Take Ivy is best known, however, for its photographs. Hayashida’s campus photos are mostly snapped at Dartmouth and Princeton, with a few at Brown and Yale mixed in, giving the book the feel of a mid-’60 college yearbook, minus the team pictures and senior portrait pics. Interspersed with the fashion-focused candids are incredibly telling campus atmosphere pics – intramural softball games, rows of card catalog cabinets in a library, the ride board (for those of you who were born after 1980, that’s the bulletin board on campus where anyone seeking a ride or riders to share trips to spots off-campus for breaks would post their requests). The time of captured is either late spring term or early fall term, as the trees and, yes, the ivy, are in full leaf, and the grass is high and lush. With the publication date of 1965, one can assume that the campus visits happened in in either late ’64 or early ‘65, providing the authors with the great good fortune of capturing arguably the high-water mark of Ivy Style on these, the Ivy-est of campuses, just a whisper before the effects of counterculture hippie style would make its presence felt in force.
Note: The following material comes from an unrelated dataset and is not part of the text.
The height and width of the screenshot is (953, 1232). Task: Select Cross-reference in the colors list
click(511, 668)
Ticket to The Game between Harvard and Yale, November 20, 1965

The photos are accompanied by captions that provide brief synopses of the subject’s attire, often with an accompanying assessment of the propriety of the ensemble. Others offer a bit more that style assessment. Of a shot showing a long-striding student in black loafers with mid-calf white crew socks, snug green and black madras shorts and a black polo shirt, the caption warns: “Simply slipping into a pair of Bermuda shorts is no guarantee you will look stylish. Strut in a brisk and confident way to complete your style.”
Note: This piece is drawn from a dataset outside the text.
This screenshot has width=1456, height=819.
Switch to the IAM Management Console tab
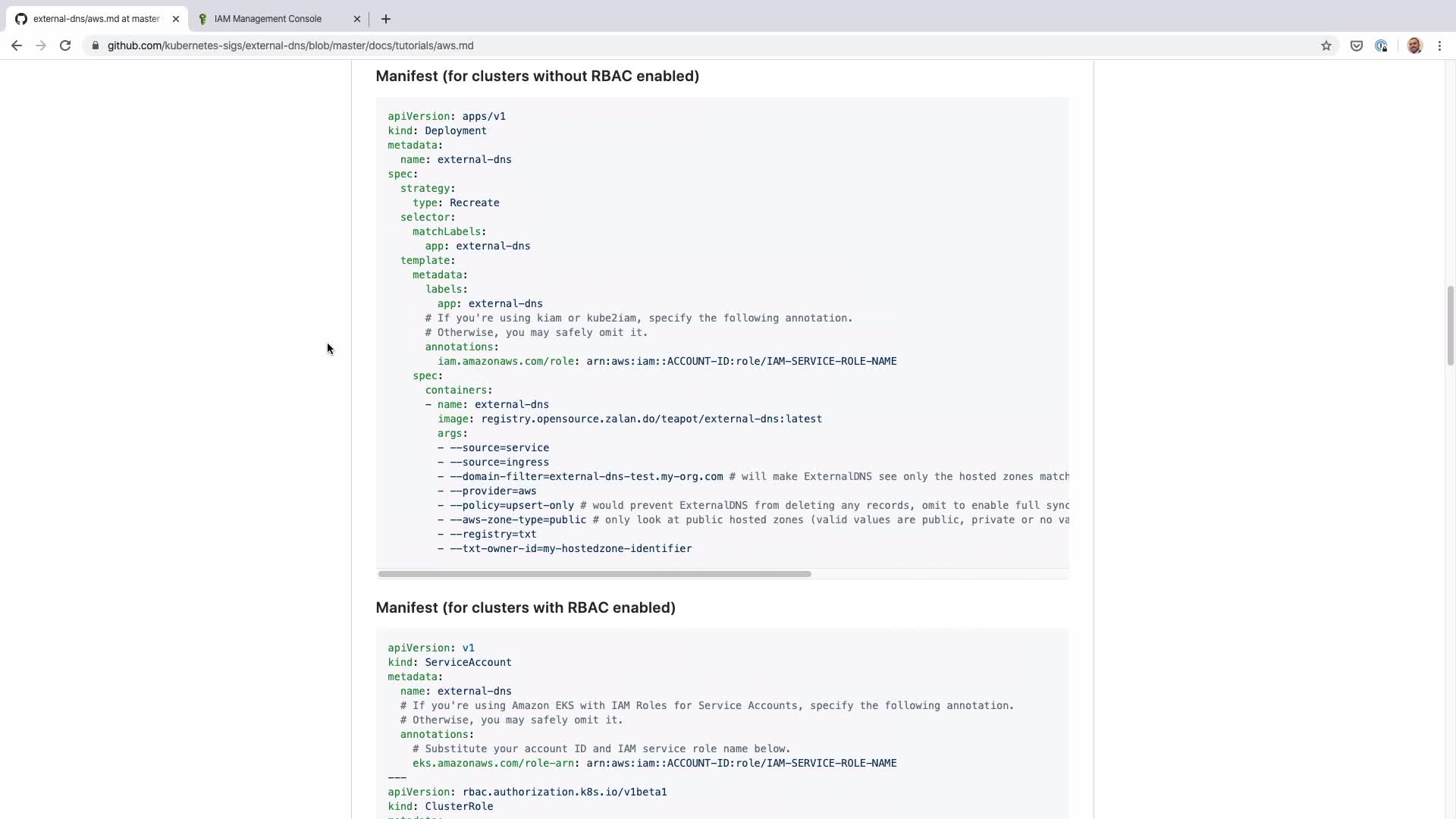pos(268,19)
Bermuda shorts in Take Ivy

Another, above a photo of three Dartmouth students, one with a Zeta Psi frat t-shirt, off-white chinos and black low-cut Chuck Taylor sneakers, opines that “rational-minded Ivy Leaguers don’t bother looking neat for classes. They feel that they can get away dressing casually as long as they don’t look too shabby.”

Most of the Yale shots are taken in from of the campus bookstore on Broadway, just up the block and across the street from the current J. Press location. The then-brand-new edifice, designed by Eero Saarinen, is noteworthy for its brutalist take on Yale’s predominate Campus Gothic architecture, contiguous to Ezra Stiles and Morse colleges. In a side-by side full-page color layout of two male students there – one with a squash racquet about to jump on his battered single-gear bicycle – the caption reads “What can a man wear that is superior to the combination of an Oxford button-down shirt and a pair of check, Indian Madras Bermuda shorts? Wearing shoes without socks and untucking your shirt can be overlooked only because the students are on campus.”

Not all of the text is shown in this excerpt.